Share of Wallet (SOW): Definition and Comparison to Market Share

What Is Share Of Wallet (SOW)?

Share of wallet (SOW) is the dollar amount an average customer regularly devotes to a particular brand rather than to competing brands in the same product category. Companies try to maximize an existing customer's share of wallet by introducing multiple products and services to generate as much revenue as possible from each customer. A marketing campaign, for example, may have a stated goal of increasing the brand's wallet share for specific customers at the expense of its competitors.

Key Takeaways

  • Share of wallet is the amount an existing customer spends regularly on a particular brand rather than buying from competing brands.
  • Companies grow wallet share by introducing multiple products and services to generate as much revenue as possible from each customer.
  • A marketing campaign might focus on boosting spending by existing customers rather than increasing the product's overall market share.
  • Benefits from increasing a client's share of wallet include added revenue, improved client retention, customer satisfaction, and brand loyalty.

Understanding Share of Wallet

Although companies actively engage in sales activities to generate new clients, maximizing the amount of revenue from every existing client is equally as important. Share of wallet focuses on a brand's own customers and seeks to maximize the dollars they spend regularly on that brand rather than on a competing one. Companies might identify their most loyal customers ranking them by the number of products they use or the amount of revenue they generate. Offering additional services to up-sell a client could prove fruitful since multi-product customers are likely to have a favorable view of the company. Also, new products could be offered to loyal customers before the public, which would add to revenue and enhance brand loyalty.

The benefits of increasing a customer's share of wallet go far beyond boosting revenue and include improving client retention, customer satisfaction, and creating a loyal, built-in market from which to offer new products in the future.

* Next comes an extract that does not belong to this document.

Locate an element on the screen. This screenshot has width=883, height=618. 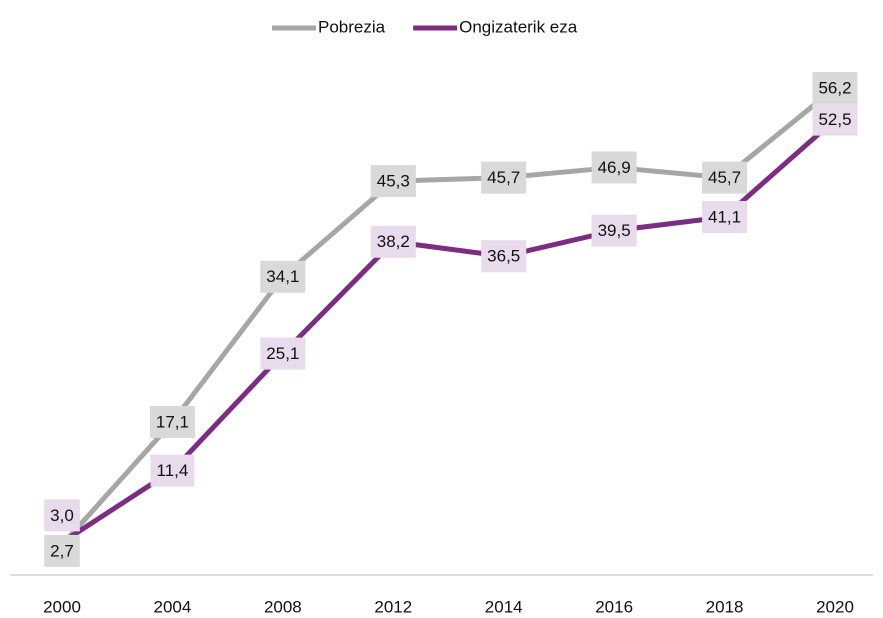
data-label: 34,1 is located at coordinates (282, 276).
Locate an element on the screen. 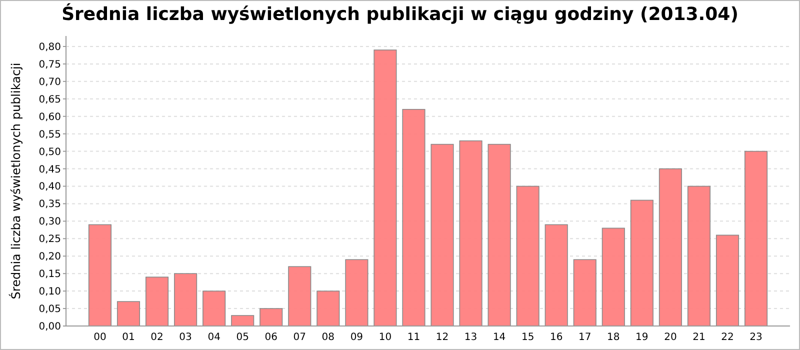  x-tick-label: 08 is located at coordinates (328, 338).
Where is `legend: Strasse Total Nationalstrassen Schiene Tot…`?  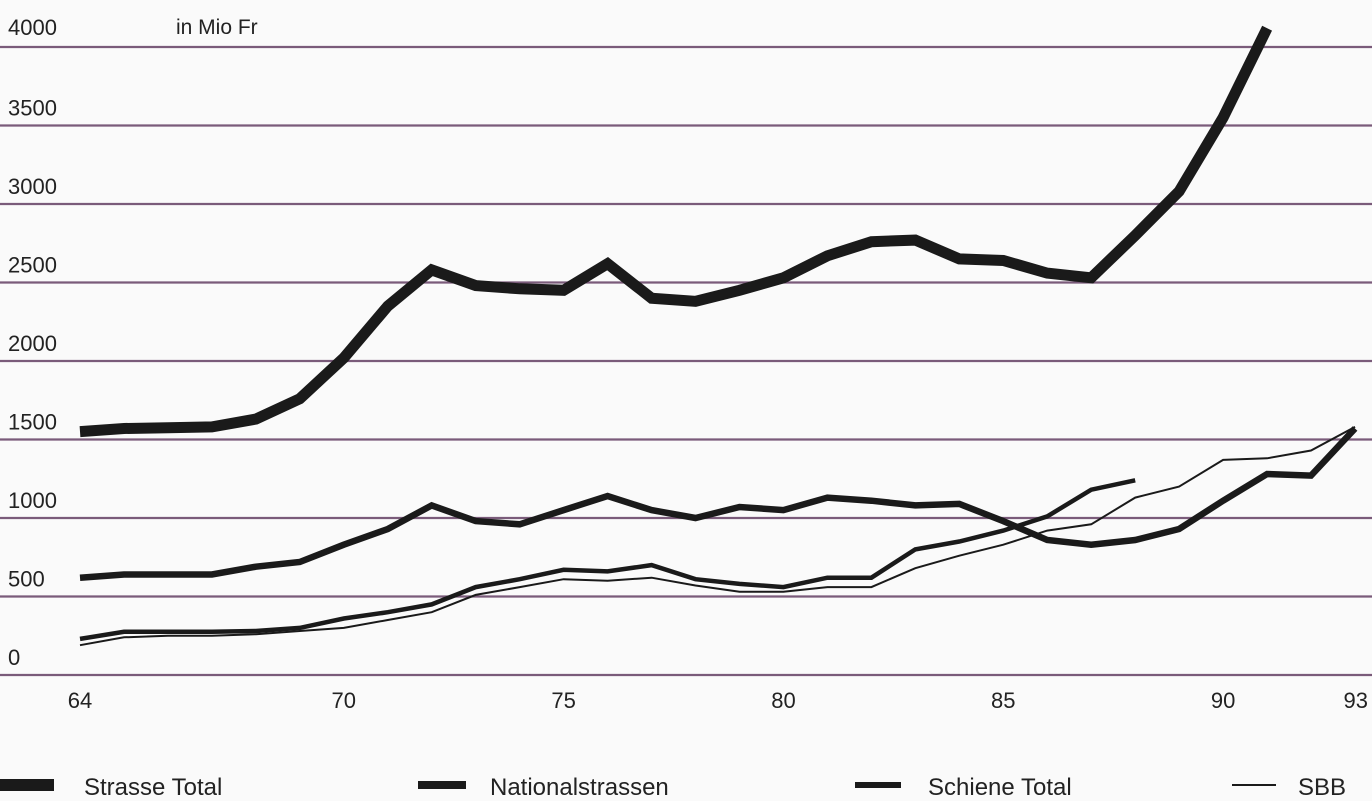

Share of Wallet vs. Market Share

Increasing wallet share can be a less expensive, more efficient, and therefore a more profitable strategy for boosting revenue than attempting to expand overall market share. It's important to note that wallet share and market share are two different concepts.

Market share refers to a company's percentage of total sales in its category or a specific geographic region. For example, if bank executives wanted to add new business clients, they would analyze the existing market to determine how many businesses were located in that region. From there, the management could determine what percentage of the total customers in the region bank with them. So, if the bank had 1,000 customers and there were 10,000 businesses in that region, the bank's market share would be 10% for that region. Calculating market share helps companies to determine the size of the opportunity in a region. The same analysis could be applied to a specific product or service.

Both market share and wallet share focus on growing revenue from customers. However, the growing market share focuses on attracting new clients from the competition. On the other hand, share of wallet focuses on growing revenue from existing clients by expanding the number of products being used–which might also be taken from the competition.

Target Marketing to Grow Share of Wallet

A campaign to increase a brand's share of wallet focuses on competing more effectively to take away some of a competitor's business. Such a campaign might begin with an attempt to identify exactly what a customer finds at a competitor. It may be a broad issue of quality, price, or convenience, but it may be very specific. A competing grocer might have more vegan selections or superior fresh produce. It may have faster checkout or free delivery.

Increasing the share of wallet can mean adopting a competitor's best ideas. It also might mean identifying goods or services that are a logical extension of the business but can increase its share of wallet by supplanting rivals. The Wegmans supermarket chain carries all of the usual grocery items, but its vast ready-to-eat section might be its true share-of-wallet extender. Its selections compete against every takeout restaurant between its store and the customer's home.

Increasing market share is an increase in a brand's total sales within its category while increasing share of wallet is additional revenue from existing customers.

Examples of Share of Wallet

Let's say as an example when McDonald's added a breakfast menu, some customers may have switched their morning routine and started going to McDonald's restaurants rather than to Dunkin' Donuts. McDonald's had captured a few more of their existing customers' dollars spent on fast food as well as some new clients. As a result, Dunkin' Donuts might respond by expanding its breakfast menu to include egg sandwiches, possibly in order to lure back some of those breakfast customers.

Another example where share of wallet is in practice today is in the banking industry. A bank's executive management might step up its cross-selling efforts, which is selling complementary products and services to existing clients. A wealth management client might get referred to an in-house mortgage representative when the customer is in the market for a new home. A checking account customer might be encouraged to apply for a car loan at the bank. The bank is not gaining new customers through this practice but is increasing its share of wallet among current customers. 

In both examples, an increase in spending and revenue from each existing customer base occurred as opposed to money being spent at a competitor.